In Clojure/Script the contains? function can be used to check if a subsequent get will succeed. I believe that the Clojure version will do the test without retrieving the value. The ClojureScript version uses get and does retrieve the value.
Is there an equivalent function that will test whether a path through a map, as used by get-in, will succeed?

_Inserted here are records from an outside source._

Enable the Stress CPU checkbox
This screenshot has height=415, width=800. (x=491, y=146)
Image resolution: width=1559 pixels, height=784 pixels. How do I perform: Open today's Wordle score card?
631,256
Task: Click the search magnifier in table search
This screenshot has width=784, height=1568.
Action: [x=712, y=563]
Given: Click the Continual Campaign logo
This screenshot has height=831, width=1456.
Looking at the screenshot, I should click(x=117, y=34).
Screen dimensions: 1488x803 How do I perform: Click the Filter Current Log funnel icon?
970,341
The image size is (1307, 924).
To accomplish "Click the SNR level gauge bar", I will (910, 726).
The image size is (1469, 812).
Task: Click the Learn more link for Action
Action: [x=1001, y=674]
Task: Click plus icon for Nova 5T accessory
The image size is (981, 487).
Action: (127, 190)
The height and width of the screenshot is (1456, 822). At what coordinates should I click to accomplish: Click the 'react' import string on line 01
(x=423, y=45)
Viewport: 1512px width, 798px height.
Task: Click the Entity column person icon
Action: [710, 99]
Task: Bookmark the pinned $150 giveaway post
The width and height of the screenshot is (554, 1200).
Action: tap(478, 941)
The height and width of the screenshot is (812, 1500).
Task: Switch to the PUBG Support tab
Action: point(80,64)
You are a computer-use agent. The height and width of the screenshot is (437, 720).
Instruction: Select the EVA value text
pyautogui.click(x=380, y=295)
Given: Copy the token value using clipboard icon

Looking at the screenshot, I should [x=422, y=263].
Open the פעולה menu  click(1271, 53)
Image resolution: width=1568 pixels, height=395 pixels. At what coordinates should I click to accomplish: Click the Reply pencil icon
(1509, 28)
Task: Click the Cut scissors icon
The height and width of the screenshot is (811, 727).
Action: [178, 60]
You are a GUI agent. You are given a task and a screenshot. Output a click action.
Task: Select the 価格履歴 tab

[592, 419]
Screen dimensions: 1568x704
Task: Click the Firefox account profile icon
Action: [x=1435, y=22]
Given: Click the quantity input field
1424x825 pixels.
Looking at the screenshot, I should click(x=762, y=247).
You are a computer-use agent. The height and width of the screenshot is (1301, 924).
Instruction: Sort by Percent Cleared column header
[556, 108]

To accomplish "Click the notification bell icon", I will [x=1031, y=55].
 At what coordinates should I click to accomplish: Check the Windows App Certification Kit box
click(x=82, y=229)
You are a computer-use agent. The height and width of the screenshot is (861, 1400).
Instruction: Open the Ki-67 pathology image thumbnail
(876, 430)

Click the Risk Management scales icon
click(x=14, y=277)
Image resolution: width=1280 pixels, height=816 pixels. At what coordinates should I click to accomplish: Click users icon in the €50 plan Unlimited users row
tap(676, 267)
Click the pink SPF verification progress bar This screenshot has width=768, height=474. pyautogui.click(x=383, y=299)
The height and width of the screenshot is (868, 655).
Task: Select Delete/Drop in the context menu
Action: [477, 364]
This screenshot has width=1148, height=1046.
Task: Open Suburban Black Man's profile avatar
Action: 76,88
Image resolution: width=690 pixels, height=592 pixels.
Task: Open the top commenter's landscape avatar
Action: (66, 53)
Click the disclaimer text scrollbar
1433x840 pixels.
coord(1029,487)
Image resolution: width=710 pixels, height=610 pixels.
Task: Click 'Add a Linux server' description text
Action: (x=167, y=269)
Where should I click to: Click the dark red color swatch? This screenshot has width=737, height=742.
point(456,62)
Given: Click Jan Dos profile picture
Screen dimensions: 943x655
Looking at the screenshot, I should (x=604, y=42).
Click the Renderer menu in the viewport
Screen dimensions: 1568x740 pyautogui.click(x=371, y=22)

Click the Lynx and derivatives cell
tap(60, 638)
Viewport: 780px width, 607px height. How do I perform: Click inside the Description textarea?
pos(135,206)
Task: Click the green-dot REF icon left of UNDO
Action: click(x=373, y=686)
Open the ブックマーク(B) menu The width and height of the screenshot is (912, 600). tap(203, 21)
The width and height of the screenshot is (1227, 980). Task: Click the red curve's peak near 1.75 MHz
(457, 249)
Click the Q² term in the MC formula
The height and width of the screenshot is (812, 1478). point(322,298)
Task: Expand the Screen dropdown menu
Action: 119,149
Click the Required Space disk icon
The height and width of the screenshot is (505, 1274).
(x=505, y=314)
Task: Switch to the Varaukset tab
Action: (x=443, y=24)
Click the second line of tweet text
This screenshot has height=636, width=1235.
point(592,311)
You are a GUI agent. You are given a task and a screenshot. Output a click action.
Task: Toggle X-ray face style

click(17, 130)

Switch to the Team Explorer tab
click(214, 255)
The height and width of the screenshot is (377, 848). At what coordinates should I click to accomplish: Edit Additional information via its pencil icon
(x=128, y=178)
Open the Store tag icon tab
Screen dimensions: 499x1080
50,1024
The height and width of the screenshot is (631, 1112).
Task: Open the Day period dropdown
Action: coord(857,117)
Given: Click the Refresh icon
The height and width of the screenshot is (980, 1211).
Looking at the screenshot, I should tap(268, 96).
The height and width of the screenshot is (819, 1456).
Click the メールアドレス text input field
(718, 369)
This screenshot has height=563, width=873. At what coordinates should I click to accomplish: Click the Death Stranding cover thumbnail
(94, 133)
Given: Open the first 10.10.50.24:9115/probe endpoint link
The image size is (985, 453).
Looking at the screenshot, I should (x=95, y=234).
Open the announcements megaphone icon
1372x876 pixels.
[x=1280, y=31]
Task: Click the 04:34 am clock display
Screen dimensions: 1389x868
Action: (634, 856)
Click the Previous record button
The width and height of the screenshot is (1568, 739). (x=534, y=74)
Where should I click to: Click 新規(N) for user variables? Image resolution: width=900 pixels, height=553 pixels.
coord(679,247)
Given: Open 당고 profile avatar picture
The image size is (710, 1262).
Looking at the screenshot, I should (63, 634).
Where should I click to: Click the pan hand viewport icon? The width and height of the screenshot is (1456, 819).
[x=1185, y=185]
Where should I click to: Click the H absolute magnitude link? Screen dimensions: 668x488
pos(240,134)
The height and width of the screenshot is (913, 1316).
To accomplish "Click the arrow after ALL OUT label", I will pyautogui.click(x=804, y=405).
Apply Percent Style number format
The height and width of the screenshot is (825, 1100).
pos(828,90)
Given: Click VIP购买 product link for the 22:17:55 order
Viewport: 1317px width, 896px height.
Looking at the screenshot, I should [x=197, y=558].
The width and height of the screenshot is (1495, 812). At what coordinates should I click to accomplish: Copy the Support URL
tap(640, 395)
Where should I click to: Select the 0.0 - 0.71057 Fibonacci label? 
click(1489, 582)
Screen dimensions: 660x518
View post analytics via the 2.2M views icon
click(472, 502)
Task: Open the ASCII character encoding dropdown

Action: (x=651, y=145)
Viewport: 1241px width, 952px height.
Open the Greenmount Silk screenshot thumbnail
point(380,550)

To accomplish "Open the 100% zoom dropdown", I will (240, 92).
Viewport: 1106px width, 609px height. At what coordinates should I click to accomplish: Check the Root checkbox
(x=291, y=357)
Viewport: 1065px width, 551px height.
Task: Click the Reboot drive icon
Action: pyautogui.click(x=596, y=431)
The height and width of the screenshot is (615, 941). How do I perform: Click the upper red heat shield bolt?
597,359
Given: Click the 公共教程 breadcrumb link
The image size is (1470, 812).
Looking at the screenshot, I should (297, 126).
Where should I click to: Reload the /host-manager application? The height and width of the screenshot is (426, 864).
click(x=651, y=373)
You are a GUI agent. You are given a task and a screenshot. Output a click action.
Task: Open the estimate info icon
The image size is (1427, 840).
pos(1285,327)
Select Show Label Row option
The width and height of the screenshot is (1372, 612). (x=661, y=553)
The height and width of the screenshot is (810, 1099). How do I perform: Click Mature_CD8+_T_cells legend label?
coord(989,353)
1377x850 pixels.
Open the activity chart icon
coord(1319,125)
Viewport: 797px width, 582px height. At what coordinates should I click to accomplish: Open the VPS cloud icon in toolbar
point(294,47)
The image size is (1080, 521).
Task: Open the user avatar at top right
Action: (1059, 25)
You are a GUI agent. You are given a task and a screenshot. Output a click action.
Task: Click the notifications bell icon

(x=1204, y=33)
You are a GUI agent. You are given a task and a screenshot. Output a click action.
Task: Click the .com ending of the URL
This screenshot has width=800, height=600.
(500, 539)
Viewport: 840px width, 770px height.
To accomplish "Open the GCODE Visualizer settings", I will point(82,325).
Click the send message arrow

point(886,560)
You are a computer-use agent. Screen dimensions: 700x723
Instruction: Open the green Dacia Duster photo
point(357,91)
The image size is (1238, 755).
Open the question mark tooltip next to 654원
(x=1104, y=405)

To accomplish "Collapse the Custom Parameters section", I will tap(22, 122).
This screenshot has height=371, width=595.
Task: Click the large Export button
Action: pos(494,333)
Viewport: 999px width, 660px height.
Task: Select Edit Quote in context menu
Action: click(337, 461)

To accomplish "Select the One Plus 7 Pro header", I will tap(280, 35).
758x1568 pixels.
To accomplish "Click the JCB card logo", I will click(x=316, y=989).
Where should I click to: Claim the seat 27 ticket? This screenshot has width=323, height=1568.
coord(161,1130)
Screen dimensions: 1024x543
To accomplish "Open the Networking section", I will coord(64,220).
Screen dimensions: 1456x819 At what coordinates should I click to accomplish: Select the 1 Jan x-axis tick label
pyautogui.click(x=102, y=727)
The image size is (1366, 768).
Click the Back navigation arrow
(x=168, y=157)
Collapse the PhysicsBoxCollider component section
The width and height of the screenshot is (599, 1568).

That does the test without retrieving the value?
For example, here is a naive implementation of contains-in? similar to the ClojureScript version of contains? that retrieves the value when doing the test.:
(def attrs {:attrs {:volume {:default "loud"}
:bass nil
:treble {:default nil}}})
(defn contains-in? [m ks]
(let [sentinel (js-obj)]
(if (identical? (get-in m ks sentinel) sentinel)
false
true)))
(defn needs-input? [attr-key]
(not (contains-in? attrs [:attrs attr-key :default])))
(println "volume: needs-input?: " (needs-input? :volume))
(println " bass: needs-input?: " (needs-input? :bass))
(println "treble: needs-input?: " (needs-input? :treble))
;=>volume: needs-input?: false
;=> bass: needs-input?: true
;=>treble: needs-input?: false
Anything in the map of "attributes" that does not contain a default value requires user input. (nil is an acceptable default, but a missing value is not.)